== Problem details ==
Return the data below exactly, but only from the line containing "Traian (36, 1161)" through the line containing "[instagram] (295, 369)", with both of those lines included.
──────
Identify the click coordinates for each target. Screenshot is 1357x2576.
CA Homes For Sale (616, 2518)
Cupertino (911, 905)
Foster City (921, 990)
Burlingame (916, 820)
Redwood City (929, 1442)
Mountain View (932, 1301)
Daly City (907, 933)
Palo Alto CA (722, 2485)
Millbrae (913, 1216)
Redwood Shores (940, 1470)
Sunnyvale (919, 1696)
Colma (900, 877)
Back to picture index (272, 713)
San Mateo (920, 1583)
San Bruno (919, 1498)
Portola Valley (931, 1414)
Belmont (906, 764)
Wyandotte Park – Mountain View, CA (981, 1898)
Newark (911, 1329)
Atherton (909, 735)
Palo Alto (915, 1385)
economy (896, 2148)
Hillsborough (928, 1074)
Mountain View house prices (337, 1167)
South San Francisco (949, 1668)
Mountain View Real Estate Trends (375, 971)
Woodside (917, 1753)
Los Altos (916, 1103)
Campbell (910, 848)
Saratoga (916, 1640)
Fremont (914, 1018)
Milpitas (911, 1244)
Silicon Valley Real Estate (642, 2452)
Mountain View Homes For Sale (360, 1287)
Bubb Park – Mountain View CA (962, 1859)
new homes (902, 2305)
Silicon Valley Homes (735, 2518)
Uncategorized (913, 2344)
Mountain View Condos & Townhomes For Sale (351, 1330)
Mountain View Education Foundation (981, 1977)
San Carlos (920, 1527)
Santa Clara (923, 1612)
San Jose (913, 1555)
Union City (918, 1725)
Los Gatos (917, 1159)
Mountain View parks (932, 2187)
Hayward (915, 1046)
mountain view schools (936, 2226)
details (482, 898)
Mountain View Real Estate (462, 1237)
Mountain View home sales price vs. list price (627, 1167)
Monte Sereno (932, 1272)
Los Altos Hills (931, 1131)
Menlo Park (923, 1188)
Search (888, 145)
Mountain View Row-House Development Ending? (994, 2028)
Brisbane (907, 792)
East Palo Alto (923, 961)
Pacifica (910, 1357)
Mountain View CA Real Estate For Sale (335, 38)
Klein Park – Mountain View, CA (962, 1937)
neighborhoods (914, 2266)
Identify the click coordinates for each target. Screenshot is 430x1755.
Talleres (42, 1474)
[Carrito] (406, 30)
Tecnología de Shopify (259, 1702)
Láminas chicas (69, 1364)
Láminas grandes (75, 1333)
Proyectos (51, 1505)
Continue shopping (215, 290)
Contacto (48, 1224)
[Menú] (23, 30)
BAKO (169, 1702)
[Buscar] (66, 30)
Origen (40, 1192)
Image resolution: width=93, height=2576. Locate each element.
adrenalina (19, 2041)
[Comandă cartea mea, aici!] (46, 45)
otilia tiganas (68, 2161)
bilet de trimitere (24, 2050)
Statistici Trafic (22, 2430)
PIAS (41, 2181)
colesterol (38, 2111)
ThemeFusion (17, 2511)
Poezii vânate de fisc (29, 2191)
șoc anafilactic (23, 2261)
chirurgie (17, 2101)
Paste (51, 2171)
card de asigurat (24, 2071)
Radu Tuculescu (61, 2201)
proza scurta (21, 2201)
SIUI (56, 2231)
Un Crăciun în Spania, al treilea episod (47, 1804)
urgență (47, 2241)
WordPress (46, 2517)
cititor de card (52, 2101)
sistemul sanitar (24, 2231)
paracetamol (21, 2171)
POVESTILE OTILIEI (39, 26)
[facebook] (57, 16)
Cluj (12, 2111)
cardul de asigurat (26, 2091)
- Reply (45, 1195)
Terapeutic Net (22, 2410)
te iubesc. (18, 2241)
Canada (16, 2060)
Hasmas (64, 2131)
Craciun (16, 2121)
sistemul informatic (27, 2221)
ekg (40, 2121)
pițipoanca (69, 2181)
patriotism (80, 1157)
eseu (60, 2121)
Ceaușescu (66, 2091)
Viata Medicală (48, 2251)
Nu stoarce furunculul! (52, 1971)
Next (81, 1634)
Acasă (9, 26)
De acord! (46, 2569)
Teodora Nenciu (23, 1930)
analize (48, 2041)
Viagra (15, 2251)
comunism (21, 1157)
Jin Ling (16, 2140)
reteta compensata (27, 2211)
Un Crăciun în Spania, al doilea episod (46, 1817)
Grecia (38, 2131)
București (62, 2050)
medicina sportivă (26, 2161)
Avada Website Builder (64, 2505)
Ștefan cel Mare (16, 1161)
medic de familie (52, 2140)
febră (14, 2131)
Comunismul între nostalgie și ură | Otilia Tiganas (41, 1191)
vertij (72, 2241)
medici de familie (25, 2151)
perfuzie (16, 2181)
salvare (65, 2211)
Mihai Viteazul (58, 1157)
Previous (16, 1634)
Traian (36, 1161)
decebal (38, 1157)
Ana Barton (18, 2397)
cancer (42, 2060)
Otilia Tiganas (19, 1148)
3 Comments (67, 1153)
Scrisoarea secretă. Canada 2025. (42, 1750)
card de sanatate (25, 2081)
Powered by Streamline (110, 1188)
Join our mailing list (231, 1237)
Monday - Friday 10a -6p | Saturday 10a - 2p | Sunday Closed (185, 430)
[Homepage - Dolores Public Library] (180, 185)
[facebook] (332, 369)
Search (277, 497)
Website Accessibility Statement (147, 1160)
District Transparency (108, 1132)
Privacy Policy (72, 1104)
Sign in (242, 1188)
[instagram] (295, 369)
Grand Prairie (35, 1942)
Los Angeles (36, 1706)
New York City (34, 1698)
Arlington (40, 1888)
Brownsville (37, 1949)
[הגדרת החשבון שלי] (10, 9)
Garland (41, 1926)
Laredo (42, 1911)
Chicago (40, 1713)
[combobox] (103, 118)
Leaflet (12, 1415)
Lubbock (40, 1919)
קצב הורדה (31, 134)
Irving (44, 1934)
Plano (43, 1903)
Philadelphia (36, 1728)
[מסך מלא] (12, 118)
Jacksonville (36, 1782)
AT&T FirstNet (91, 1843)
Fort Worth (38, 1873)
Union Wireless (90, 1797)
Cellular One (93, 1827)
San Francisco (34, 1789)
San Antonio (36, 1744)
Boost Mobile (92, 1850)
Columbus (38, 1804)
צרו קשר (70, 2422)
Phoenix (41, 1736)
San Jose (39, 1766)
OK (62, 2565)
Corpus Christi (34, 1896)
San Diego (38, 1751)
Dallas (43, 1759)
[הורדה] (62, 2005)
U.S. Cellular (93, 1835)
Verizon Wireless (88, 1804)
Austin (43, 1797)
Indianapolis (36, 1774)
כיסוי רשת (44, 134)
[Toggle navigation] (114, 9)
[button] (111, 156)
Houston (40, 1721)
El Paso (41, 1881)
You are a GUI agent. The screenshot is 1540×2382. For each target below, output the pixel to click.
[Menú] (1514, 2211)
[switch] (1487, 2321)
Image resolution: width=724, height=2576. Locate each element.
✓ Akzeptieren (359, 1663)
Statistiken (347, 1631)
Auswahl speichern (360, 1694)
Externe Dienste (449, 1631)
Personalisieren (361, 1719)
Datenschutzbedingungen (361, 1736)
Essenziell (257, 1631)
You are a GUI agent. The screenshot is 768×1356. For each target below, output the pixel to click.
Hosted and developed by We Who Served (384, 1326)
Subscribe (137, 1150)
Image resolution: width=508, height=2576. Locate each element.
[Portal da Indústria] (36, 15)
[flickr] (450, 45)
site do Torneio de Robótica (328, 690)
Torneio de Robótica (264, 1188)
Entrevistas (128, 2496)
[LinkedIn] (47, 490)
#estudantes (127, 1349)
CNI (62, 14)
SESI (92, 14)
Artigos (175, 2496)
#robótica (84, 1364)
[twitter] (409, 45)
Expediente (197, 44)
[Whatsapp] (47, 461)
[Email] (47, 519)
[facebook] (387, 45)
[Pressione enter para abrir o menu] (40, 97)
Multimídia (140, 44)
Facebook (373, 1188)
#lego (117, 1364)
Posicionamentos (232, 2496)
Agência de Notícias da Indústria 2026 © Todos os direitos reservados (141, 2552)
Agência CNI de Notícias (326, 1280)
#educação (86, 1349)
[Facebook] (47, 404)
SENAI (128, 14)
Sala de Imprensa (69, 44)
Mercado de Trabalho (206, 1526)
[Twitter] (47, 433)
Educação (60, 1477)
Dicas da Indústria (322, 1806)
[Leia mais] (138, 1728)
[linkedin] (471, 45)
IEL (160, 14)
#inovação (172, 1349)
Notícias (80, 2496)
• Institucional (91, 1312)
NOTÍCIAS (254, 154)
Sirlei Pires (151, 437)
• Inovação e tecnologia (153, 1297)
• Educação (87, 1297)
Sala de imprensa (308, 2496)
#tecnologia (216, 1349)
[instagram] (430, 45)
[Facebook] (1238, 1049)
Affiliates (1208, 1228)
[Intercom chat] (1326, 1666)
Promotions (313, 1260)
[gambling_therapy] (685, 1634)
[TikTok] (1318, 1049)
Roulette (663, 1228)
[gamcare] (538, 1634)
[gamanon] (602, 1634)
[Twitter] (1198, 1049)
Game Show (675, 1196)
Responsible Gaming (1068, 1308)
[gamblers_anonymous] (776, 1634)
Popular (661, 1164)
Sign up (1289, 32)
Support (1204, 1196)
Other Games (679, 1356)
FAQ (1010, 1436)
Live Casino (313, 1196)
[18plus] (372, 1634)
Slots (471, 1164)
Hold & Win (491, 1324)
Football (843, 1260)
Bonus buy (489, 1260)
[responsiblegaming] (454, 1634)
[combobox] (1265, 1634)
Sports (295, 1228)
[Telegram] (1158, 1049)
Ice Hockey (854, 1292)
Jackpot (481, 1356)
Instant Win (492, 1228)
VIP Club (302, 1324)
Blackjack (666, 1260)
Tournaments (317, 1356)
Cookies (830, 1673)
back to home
──────
== Task solution ==
Traian (36, 1161)
decebal (38, 1157)
Ana Barton (18, 2397)
cancer (42, 2060)
Otilia Tiganas (19, 1148)
3 Comments (67, 1153)
Scrisoarea secretă. Canada 2025. (42, 1750)
card de sanatate (25, 2081)
Powered by Streamline (110, 1188)
Join our mailing list (231, 1237)
Monday - Friday 10a -6p | Saturday 10a - 2p | Sunday Closed (185, 430)
[Homepage - Dolores Public Library] (180, 185)
[facebook] (332, 369)
Search (277, 497)
Website Accessibility Statement (147, 1160)
District Transparency (108, 1132)
Privacy Policy (72, 1104)
Sign in (242, 1188)
[instagram] (295, 369)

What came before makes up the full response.